Instructions to follow
Please copy out the rows from the line containing "Tap the word Bedroom" down to the line containing "pyautogui.click(x=728, y=96)", both lines included, and nothing else.

The records
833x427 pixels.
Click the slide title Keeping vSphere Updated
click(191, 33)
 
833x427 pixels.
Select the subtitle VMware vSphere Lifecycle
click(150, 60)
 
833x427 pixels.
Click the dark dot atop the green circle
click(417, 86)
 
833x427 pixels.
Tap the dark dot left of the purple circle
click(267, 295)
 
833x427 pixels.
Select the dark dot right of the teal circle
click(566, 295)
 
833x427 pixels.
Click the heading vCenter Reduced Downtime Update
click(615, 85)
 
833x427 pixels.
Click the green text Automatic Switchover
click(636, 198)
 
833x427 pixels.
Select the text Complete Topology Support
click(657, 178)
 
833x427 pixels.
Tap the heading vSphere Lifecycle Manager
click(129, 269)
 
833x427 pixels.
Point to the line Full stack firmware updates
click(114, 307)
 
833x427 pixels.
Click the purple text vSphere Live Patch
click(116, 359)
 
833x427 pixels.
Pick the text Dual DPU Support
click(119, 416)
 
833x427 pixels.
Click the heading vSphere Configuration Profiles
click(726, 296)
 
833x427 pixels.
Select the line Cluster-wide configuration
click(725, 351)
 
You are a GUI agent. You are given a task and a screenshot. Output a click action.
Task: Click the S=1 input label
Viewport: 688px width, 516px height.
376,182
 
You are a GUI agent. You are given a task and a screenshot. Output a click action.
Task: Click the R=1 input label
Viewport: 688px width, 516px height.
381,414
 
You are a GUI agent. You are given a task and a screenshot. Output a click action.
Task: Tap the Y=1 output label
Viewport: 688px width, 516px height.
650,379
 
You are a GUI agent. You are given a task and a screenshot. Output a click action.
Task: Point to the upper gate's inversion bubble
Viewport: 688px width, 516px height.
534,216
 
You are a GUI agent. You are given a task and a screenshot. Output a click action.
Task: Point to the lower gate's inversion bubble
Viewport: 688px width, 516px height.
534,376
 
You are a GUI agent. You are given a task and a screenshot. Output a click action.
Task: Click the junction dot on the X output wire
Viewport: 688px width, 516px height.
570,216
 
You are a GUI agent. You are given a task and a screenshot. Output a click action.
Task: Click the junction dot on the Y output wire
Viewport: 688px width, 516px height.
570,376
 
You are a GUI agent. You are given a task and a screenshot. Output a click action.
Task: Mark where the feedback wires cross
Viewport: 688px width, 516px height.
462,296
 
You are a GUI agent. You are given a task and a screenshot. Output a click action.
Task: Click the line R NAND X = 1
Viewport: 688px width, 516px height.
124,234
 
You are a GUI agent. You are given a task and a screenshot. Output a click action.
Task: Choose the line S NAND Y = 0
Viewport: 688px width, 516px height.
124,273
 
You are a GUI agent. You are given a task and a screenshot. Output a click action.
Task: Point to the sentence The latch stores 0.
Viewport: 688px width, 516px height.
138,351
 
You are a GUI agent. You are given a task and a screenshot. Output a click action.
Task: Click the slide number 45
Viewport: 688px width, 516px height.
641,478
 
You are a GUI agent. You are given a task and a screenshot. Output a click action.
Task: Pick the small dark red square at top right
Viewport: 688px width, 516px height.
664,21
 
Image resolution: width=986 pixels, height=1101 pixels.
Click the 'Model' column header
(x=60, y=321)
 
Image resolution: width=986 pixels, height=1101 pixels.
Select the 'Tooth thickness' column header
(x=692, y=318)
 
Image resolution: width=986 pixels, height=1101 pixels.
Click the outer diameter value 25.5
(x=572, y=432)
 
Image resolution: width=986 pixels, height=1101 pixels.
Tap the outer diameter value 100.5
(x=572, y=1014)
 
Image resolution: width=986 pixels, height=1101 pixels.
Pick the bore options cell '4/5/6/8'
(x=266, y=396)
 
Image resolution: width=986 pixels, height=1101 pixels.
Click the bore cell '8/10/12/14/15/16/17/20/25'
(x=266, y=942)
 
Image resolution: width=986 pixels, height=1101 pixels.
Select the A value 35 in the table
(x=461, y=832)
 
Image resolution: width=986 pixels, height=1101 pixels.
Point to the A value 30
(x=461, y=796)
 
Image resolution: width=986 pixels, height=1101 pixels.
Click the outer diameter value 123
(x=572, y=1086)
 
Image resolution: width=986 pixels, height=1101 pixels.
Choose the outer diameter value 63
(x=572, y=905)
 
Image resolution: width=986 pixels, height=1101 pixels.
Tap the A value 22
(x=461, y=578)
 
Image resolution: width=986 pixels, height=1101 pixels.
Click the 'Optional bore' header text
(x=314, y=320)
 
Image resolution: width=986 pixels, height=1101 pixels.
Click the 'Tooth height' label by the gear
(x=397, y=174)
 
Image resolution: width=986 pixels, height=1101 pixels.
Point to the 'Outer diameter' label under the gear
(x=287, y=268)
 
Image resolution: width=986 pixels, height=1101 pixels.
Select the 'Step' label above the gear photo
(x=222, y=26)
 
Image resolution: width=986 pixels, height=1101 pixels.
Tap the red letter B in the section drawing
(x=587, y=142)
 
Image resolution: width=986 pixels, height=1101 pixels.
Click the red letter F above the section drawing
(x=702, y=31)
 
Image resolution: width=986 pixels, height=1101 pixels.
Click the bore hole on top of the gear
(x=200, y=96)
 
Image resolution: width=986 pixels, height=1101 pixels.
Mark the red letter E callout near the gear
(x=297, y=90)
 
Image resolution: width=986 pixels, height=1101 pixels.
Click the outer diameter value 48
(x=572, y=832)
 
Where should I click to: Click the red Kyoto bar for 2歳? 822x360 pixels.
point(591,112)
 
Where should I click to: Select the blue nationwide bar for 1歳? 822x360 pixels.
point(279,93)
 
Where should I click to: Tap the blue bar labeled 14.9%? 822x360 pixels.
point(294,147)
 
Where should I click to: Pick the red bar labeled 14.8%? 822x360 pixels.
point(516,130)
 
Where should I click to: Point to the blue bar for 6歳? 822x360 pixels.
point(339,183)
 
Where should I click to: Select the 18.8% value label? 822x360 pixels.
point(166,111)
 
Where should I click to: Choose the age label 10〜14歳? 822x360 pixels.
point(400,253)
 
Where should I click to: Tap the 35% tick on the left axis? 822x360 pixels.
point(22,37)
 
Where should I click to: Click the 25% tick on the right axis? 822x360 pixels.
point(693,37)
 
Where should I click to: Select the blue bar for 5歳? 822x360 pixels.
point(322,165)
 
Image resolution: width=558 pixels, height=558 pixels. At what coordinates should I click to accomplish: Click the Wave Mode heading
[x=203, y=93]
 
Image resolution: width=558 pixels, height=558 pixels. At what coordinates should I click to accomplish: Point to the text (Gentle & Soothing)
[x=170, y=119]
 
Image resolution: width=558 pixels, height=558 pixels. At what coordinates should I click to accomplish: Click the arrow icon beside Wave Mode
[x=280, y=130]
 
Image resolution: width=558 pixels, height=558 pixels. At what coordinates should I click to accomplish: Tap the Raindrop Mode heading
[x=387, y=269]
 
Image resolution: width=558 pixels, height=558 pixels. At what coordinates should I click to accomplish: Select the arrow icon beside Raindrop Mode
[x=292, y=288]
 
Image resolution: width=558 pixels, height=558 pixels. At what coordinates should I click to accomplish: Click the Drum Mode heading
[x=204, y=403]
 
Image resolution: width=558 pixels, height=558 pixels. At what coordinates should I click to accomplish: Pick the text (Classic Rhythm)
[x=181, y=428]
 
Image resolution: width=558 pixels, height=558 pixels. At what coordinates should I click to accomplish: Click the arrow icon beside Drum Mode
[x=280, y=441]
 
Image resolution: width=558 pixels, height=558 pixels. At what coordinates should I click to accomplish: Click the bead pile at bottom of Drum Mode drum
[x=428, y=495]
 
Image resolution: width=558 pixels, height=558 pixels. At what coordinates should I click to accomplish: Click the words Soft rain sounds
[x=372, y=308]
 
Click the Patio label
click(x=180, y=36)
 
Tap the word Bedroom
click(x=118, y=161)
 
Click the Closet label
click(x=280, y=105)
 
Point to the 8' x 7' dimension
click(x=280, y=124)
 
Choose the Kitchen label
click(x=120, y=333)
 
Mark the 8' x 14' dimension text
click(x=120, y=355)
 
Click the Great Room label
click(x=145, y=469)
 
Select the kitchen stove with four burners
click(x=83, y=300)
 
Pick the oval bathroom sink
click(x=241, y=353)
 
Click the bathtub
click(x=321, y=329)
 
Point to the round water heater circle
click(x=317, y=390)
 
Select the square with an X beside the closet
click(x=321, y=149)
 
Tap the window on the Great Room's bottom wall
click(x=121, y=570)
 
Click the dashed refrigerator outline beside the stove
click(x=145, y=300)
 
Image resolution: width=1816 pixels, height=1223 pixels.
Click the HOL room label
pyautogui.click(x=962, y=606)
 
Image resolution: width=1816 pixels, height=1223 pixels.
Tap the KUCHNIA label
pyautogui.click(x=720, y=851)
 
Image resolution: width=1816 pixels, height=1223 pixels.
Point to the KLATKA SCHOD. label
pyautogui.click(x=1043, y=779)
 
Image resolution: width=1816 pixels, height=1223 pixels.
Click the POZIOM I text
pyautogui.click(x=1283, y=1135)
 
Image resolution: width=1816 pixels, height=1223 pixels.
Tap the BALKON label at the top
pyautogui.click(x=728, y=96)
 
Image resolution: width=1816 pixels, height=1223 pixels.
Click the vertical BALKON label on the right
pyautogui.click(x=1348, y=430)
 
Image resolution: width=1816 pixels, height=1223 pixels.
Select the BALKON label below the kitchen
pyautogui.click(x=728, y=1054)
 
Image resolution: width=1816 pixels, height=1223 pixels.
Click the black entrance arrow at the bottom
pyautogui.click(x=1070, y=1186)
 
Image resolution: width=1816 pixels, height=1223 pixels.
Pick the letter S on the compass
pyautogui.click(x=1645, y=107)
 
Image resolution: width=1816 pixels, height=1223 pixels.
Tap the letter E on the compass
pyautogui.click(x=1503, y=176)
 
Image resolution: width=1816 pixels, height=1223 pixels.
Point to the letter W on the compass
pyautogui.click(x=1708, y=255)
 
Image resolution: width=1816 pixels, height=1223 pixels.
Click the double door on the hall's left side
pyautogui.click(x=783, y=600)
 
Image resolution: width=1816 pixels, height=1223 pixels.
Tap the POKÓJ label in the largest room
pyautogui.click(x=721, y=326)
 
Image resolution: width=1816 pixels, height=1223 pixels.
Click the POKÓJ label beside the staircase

Finished answer
Tap the word Bedroom
click(x=118, y=161)
 
Click the Closet label
click(x=280, y=105)
 
Point to the 8' x 7' dimension
click(x=280, y=124)
 
Choose the Kitchen label
click(x=120, y=333)
 
Mark the 8' x 14' dimension text
click(x=120, y=355)
 
Click the Great Room label
click(x=145, y=469)
 
Select the kitchen stove with four burners
click(x=83, y=300)
 
Pick the oval bathroom sink
click(x=241, y=353)
 
Click the bathtub
click(x=321, y=329)
 
Point to the round water heater circle
click(x=317, y=390)
 
Select the square with an X beside the closet
click(x=321, y=149)
 
Tap the window on the Great Room's bottom wall
click(x=121, y=570)
 
Click the dashed refrigerator outline beside the stove
click(x=145, y=300)
 
Image resolution: width=1816 pixels, height=1223 pixels.
Click the HOL room label
pyautogui.click(x=962, y=606)
 
Image resolution: width=1816 pixels, height=1223 pixels.
Tap the KUCHNIA label
pyautogui.click(x=720, y=851)
 
Image resolution: width=1816 pixels, height=1223 pixels.
Point to the KLATKA SCHOD. label
pyautogui.click(x=1043, y=779)
 
Image resolution: width=1816 pixels, height=1223 pixels.
Click the POZIOM I text
pyautogui.click(x=1283, y=1135)
 
Image resolution: width=1816 pixels, height=1223 pixels.
Tap the BALKON label at the top
pyautogui.click(x=728, y=96)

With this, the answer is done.